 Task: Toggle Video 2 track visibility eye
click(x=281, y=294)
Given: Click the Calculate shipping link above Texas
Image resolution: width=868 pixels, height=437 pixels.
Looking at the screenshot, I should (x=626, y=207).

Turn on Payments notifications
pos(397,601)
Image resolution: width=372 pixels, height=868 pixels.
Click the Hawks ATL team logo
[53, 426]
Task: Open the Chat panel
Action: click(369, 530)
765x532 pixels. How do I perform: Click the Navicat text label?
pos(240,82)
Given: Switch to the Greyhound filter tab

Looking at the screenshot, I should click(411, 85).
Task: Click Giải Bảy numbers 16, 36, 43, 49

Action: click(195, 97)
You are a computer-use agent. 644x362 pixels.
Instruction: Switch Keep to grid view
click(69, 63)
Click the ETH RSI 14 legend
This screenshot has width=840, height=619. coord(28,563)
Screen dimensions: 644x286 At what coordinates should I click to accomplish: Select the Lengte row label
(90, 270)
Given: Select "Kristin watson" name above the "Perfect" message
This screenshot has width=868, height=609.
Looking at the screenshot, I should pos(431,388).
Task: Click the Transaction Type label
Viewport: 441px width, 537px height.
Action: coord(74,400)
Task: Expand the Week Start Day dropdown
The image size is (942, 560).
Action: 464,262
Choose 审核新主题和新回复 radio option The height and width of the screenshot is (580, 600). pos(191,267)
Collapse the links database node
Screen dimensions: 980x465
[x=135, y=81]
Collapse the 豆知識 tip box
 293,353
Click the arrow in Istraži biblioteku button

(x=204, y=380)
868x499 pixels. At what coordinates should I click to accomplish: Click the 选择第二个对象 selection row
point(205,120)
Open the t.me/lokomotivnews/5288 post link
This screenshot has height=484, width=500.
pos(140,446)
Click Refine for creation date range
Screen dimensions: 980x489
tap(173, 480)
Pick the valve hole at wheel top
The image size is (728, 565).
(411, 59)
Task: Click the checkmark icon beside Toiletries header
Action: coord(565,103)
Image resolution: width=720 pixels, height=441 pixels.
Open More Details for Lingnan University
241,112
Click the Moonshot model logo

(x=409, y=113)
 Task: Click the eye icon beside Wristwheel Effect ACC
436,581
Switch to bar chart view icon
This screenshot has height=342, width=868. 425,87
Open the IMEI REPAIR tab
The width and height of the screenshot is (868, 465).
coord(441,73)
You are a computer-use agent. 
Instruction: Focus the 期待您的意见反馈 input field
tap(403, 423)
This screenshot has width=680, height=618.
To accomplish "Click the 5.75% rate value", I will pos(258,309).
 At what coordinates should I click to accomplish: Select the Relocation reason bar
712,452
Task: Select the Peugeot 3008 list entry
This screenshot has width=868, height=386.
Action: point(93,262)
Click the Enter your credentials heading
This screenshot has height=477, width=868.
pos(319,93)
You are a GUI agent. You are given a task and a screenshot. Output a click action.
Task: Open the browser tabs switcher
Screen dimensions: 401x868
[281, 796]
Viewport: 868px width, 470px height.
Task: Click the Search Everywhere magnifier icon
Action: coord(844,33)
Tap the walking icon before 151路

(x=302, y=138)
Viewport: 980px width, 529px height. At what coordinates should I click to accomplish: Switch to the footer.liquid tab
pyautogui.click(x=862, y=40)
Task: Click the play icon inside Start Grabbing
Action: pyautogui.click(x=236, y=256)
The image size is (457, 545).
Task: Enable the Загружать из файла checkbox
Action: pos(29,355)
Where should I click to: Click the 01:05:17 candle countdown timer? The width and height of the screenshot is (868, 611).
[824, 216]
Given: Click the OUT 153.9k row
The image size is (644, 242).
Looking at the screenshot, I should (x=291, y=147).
....
Scan the records above for the string "computer", then copy each line where it turns up.

→ RESPONSE AREA:
You are a computer-use agent. 644x362 pixels.
You are a computer-use agent. 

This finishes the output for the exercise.